東京医科歯科大学と富士通は、新型コロナウイルス感染症の診療に関わる医療現場の負担を軽減するシステムを開発するため、新型コロナウイルス肺炎患者の診療情報に基づく重症化予測やそれにともなう看護業務量予測などAIの有効性を検証する共同研究を2月2日から9月30日まで実施する。

共同研究のイメージ

 共同研究では、胸部X線写真を用いた新型コロナウイルス肺炎罹患状況を判定するAIや、血液検査や病歴などの診療情報に基づき重症化を予測するAI、重症化予測データをもとに新型コロナウイルス肺炎患者の治療にともなう看護師の業務量を数値化するAIを活用し、患者の病床移動スケジュールも含め幅広く有効性を検証する。

 両者は、今回の共同研究により、医療分野でのデジタルトランスフォーメーション(DX)を進め、医師の診療や看護師の配置計画、病床管理など、幅広く医療現場を支援するとともに、コロナ禍での安定的で継続的な病院経営への貢献を目指す。

 また今後、東京医科歯科大学では、共同研究を通じてAI開発を支援するとともに、その結果を医療現場の課題解決に利活用できるかを評価する。
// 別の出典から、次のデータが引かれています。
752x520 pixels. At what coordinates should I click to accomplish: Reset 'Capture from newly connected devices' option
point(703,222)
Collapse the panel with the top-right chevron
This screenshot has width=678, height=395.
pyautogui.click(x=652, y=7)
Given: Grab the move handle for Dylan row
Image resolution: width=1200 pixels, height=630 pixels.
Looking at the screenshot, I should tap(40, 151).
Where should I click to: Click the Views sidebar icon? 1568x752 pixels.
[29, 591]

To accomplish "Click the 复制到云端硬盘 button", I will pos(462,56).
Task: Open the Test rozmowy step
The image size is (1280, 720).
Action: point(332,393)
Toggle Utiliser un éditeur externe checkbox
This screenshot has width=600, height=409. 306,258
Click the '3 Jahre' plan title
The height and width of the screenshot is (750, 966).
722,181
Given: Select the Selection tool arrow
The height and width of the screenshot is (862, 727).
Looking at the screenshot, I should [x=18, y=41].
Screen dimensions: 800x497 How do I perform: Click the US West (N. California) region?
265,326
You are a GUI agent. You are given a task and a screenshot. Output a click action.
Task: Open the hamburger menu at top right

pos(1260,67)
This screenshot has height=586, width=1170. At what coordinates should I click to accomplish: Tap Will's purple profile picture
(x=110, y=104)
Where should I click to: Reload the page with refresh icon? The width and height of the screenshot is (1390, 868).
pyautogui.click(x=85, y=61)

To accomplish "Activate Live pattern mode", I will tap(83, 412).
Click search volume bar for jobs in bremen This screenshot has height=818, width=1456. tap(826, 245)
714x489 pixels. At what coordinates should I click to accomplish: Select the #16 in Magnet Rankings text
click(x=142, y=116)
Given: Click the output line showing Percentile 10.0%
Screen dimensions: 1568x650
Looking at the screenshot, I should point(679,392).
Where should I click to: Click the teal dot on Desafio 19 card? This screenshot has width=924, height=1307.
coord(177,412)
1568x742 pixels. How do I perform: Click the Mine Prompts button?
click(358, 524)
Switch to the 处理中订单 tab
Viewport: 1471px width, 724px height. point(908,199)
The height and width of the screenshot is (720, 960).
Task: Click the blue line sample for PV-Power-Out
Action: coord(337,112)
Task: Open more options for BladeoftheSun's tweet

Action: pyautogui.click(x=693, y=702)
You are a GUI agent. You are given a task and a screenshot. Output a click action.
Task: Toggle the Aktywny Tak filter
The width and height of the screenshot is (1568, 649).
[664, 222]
より持続可能な医療体制の整備や維持に役立てることを目指していく。

 富士通では、この共同研究を踏まえて、今後、コロナ禍の医療現場を幅広く支援するヘルスケアソリューションを開発し、22年3月末までにサービスの提供を目指す。また、電子カルテシステムと合わせて、治療効果の可視化や地域医療施設との情報連携が可能な仕組みを提供するなど、コロナ禍の医療機関を支援し、医療分野でのDXを推進していく。